WHAT IS REQUIRED: From the records below, transcribe exactly the lines that begin at the line with "The width and height of the screenshot is (1333, 799)." and end at the line with "Disable the Time", both included.

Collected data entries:
###
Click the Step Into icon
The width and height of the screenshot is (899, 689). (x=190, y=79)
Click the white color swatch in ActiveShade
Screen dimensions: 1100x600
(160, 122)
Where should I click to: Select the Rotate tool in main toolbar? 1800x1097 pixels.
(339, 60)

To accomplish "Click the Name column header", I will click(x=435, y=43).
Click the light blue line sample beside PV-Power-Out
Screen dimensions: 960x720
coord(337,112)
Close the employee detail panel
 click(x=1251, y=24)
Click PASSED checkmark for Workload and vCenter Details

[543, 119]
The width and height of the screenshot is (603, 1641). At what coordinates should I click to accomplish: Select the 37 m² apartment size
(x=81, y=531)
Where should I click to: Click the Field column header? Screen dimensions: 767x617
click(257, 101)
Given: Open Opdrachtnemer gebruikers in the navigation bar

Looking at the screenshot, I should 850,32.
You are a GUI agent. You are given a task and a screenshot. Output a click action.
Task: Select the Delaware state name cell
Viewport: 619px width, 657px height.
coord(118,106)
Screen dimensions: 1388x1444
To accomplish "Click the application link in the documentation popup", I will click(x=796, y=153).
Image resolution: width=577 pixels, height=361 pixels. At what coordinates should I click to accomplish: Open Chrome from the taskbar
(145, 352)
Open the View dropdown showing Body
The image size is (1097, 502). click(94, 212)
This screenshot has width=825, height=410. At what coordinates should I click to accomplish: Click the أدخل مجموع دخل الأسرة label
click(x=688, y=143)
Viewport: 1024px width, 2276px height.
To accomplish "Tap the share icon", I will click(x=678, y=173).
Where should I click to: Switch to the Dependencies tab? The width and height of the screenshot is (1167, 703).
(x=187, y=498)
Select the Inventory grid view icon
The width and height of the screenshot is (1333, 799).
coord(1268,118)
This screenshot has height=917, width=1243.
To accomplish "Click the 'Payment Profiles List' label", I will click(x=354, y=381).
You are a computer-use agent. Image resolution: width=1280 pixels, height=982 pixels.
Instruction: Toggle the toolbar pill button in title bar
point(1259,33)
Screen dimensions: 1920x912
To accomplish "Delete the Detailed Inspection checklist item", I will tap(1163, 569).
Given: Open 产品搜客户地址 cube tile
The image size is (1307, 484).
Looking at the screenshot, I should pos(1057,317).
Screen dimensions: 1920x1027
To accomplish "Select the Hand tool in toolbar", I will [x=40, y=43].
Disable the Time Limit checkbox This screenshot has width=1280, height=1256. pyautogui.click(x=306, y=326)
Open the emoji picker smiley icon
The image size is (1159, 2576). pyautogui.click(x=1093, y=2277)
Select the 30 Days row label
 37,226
###
ANSWER:
The width and height of the screenshot is (1333, 799).
coord(1268,118)
This screenshot has height=917, width=1243.
To accomplish "Click the 'Payment Profiles List' label", I will click(x=354, y=381).
You are a computer-use agent. Image resolution: width=1280 pixels, height=982 pixels.
Instruction: Toggle the toolbar pill button in title bar
point(1259,33)
Screen dimensions: 1920x912
To accomplish "Delete the Detailed Inspection checklist item", I will tap(1163, 569).
Given: Open 产品搜客户地址 cube tile
The image size is (1307, 484).
Looking at the screenshot, I should pos(1057,317).
Screen dimensions: 1920x1027
To accomplish "Select the Hand tool in toolbar", I will [x=40, y=43].
Disable the Time Limit checkbox This screenshot has width=1280, height=1256. pyautogui.click(x=306, y=326)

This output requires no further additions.